Stored entries:
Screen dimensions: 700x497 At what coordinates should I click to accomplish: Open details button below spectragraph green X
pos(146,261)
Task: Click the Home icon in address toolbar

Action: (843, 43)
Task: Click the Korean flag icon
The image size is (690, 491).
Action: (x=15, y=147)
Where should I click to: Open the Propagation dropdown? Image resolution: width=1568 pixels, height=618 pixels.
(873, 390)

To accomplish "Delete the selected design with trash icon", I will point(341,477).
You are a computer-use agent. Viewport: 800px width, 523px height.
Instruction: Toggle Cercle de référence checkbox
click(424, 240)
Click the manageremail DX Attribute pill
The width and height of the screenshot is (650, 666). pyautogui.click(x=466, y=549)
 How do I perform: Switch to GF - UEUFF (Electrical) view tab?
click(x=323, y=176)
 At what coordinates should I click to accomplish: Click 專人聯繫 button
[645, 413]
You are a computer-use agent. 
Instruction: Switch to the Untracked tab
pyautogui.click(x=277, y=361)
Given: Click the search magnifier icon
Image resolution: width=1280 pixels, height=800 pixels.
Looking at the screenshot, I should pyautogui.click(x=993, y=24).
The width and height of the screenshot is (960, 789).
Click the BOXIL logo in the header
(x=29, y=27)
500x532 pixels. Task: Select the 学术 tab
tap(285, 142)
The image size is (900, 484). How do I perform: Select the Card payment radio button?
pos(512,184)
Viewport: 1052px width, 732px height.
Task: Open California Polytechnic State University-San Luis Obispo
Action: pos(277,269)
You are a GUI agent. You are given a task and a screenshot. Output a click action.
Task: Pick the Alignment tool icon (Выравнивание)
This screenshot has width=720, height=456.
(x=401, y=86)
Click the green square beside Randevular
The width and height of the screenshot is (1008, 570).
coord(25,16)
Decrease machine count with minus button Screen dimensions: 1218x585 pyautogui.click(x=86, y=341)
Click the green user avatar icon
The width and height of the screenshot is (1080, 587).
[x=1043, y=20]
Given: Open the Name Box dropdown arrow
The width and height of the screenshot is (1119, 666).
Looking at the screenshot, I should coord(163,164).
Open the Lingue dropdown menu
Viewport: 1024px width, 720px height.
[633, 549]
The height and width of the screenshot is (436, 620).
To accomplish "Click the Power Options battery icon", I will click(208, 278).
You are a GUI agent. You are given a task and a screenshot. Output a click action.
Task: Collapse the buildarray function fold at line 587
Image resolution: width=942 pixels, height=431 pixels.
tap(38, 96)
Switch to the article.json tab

• _TASK_
What is needed is an exact repetition of all the entries above.

• _ANSWER TO THIS PROBLEM_
Screen dimensions: 700x497 At what coordinates should I click to accomplish: Open details button below spectragraph green X
pos(146,261)
Task: Click the Home icon in address toolbar

Action: (843, 43)
Task: Click the Korean flag icon
The image size is (690, 491).
Action: (x=15, y=147)
Where should I click to: Open the Propagation dropdown? Image resolution: width=1568 pixels, height=618 pixels.
(873, 390)

To accomplish "Delete the selected design with trash icon", I will point(341,477).
You are a computer-use agent. Viewport: 800px width, 523px height.
Instruction: Toggle Cercle de référence checkbox
click(424, 240)
Click the manageremail DX Attribute pill
The width and height of the screenshot is (650, 666). pyautogui.click(x=466, y=549)
 How do I perform: Switch to GF - UEUFF (Electrical) view tab?
click(x=323, y=176)
 At what coordinates should I click to accomplish: Click 專人聯繫 button
[645, 413]
You are a computer-use agent. 
Instruction: Switch to the Untracked tab
pyautogui.click(x=277, y=361)
Given: Click the search magnifier icon
Image resolution: width=1280 pixels, height=800 pixels.
Looking at the screenshot, I should pyautogui.click(x=993, y=24).
The width and height of the screenshot is (960, 789).
Click the BOXIL logo in the header
(x=29, y=27)
500x532 pixels. Task: Select the 学术 tab
tap(285, 142)
The image size is (900, 484). How do I perform: Select the Card payment radio button?
pos(512,184)
Viewport: 1052px width, 732px height.
Task: Open California Polytechnic State University-San Luis Obispo
Action: pos(277,269)
You are a GUI agent. You are given a task and a screenshot. Output a click action.
Task: Pick the Alignment tool icon (Выравнивание)
This screenshot has width=720, height=456.
(x=401, y=86)
Click the green square beside Randevular
The width and height of the screenshot is (1008, 570).
coord(25,16)
Decrease machine count with minus button Screen dimensions: 1218x585 pyautogui.click(x=86, y=341)
Click the green user avatar icon
The width and height of the screenshot is (1080, 587).
[x=1043, y=20]
Given: Open the Name Box dropdown arrow
The width and height of the screenshot is (1119, 666).
Looking at the screenshot, I should coord(163,164).
Open the Lingue dropdown menu
Viewport: 1024px width, 720px height.
[633, 549]
The height and width of the screenshot is (436, 620).
To accomplish "Click the Power Options battery icon", I will click(208, 278).
You are a GUI agent. You are given a task and a screenshot. Output a click action.
Task: Collapse the buildarray function fold at line 587
Image resolution: width=942 pixels, height=431 pixels.
tap(38, 96)
Switch to the article.json tab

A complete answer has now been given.